Вконтакт. Моё имя введено латиницей, не кириллицей даже. Она должна была вспомнить мамину фамилию в замужестве - раз. Разочароваться, не найдя, и предпринять новую попытку (подключить сына? мужа? братьев? кого? Боже, сколько их - этих братьев разной степени родства?..), начав искать посредством латиницы - два. Найти, разумеется, узнав - три. Совсем другая, так страшно и сильно постаревшая Вера. О, куда она ушла, эта песенная красота, где плотность, текучесть, невероятность той реки-косы через плечо? Время. Безжалостное время. И всё-таки даже смотря на неё нынешнюю, постаревшую, выкрашенную, располневшую, я вижу - ту. Ту, сказочную, василисопремудрую, еленопрекрасную, неповторимую Веру. Мягкость и нежность её совершенно девичьей, мудрой улыбки, когда она сдавала меня воспитательнице в детском саду, её ладонь, её образ - цельный, полнокровный, как великие реки общей и родной земли.
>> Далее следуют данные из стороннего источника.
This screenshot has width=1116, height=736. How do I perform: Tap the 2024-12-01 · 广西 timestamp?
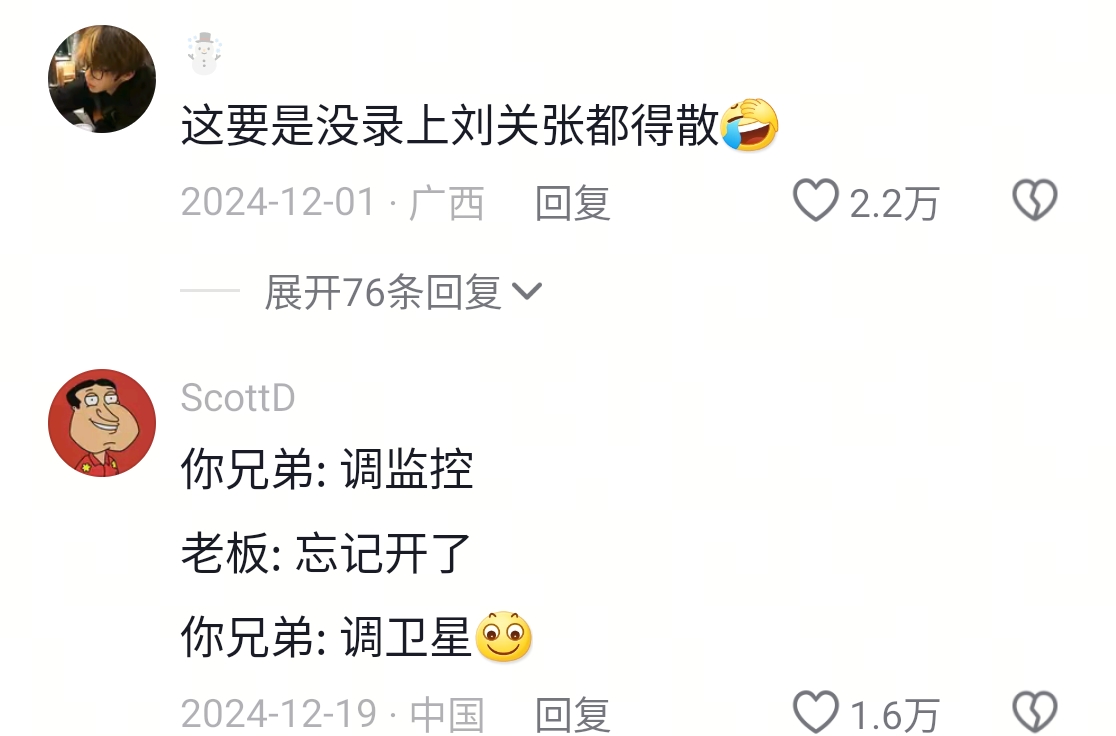(332, 203)
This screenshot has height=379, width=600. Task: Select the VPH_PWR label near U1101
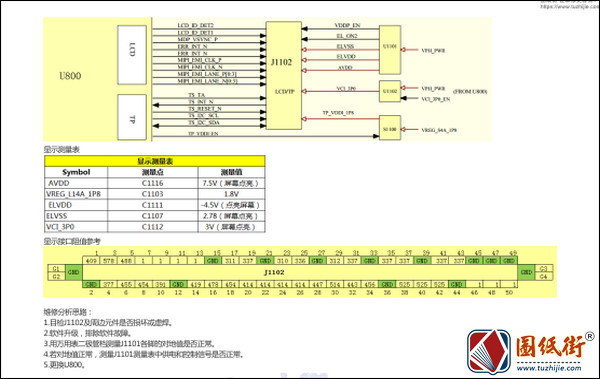click(433, 50)
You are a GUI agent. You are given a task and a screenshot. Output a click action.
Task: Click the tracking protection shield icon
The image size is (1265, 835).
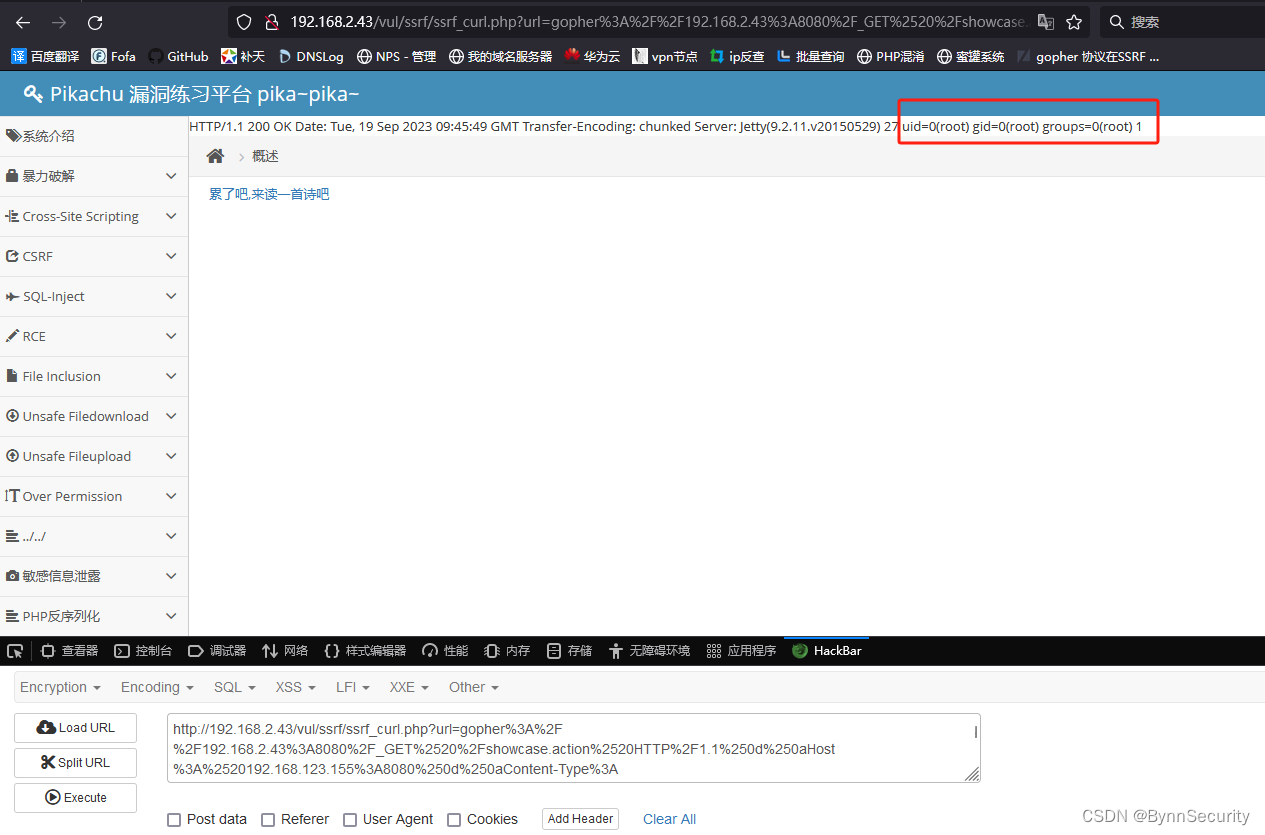click(x=244, y=21)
Чем старше я становлюсь, тем яснее вижу на фотографиях своё сходство даже не столько с маминой породой, сколько с породой её отца - Рязанщина! Страшная щедрость, тёмная и тяжелая страстность старой русской крови, корни которой глубже и старше календарей, жадность и отчаянная наполненность больших светлых глаз, рисунок крупного, с чуть монгольской горбинкой, носа (не примесь! дань), жар будто вечно зацелованных губ, упрямство, почти бесящая упёртость вздёрнутого подбородка - всё широкими мазками, не щадя, не экономя, расходуя задаром, но без предъявления счёта.
Никакого национализма. Больше этой крови - признаюсь, как на исповеди - я поэтически и западнически люблю сотую своей европейской, польской - доставшуюся от папиных предков из западной Белоруссии и Речи Посполитой - крови, отзывающейся Цветаевскому «Моих прабабушек-полячек сказалась кровь!». Гордыня, тонкая линия, вздрагивающие от обиды, словно у породистой гончей, крылья носа - Мнишек! Ведьма-Марина! Но всё же есть что-то неоспоримое, не поддающееся сомнению и сожалению в этом новообретении, в воссоединении с материнской кровью. Будто кто-то запустил ладонь в чернозём за моим рёберным забором. Вера! Ах, красивая, из Слова о полку Игореве, темноволосая, дивная Вера с гладкой косой... Она навсегда останется - такой. Никакие фотографии, цифры, сроки ничего не решат. Голос крови громче голоса времени. Память восстанавливает летопись. Вот и всё.